Hi Greg,
Stefan Behnel wrote:
> Greg Ewing wrote:
>> One of the arguments being used against automatic
>> unicode->char * using ascii as the encoding seems
>> to be that it can cause your module to fail at run
>> time.
>>
>> But how is this different from using an explicit
>> encoding operation? It can *still* fail at run time
>> if the unicode string passed can't be represented
>> in the chosen encoding.
>
> you can't be sure that you are actually looking at an ASCII-compatible
> string (i.e. ISO or UTF-8 encoded)
Sorry, you were actually talking about the unicode->char* case, in which
case it can easily be checked that only ASCII characters are used.

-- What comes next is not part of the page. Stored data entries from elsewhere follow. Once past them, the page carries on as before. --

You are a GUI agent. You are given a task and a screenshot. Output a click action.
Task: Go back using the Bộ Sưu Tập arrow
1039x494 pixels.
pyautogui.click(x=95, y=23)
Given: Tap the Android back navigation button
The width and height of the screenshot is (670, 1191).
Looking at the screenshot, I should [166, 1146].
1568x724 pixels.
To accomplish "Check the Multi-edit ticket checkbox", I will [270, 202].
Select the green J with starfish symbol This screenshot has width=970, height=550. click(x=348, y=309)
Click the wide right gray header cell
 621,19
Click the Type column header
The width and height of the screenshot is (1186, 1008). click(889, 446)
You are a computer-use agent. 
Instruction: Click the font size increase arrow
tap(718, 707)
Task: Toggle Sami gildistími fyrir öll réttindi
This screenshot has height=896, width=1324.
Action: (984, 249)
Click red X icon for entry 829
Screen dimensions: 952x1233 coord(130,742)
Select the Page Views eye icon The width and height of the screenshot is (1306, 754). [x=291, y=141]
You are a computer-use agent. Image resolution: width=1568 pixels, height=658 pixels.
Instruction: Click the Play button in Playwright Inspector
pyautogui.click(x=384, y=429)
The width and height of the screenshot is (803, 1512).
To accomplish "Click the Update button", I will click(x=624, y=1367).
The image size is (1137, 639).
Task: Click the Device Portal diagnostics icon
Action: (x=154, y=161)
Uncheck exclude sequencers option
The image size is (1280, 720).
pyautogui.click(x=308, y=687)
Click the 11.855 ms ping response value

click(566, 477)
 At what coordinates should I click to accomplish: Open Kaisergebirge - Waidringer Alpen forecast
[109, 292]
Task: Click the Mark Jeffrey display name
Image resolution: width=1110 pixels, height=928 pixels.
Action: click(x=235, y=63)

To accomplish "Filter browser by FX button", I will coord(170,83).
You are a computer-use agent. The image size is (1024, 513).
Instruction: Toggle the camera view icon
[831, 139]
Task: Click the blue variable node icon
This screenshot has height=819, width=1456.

c_ptr = PyString_AsString(PyUnicode_AsASCIIString(s))
would do the right thing. The opposite case would be this, then?
s = PyUnicode_DecodeASCII(c_ptr, strlen(c_ptr), NULL)
How would you deal with null bytes in the string? (Although I guess that's
not a valid use case anyway).
But there is still the argument that Py3 no longer does this for
unicode->bytes coercion...
And this:
> and b) this makes it very easy to write
> buggy code that works perfectly until someone passes non-ASCII characters.
isn't really helped either.
> I find it helpful to prevent writing such code right from the beginning,
> rather than requiring manual fixing when the problem comes up. I think
> that was one of the main reasons why the types were separated for Py3.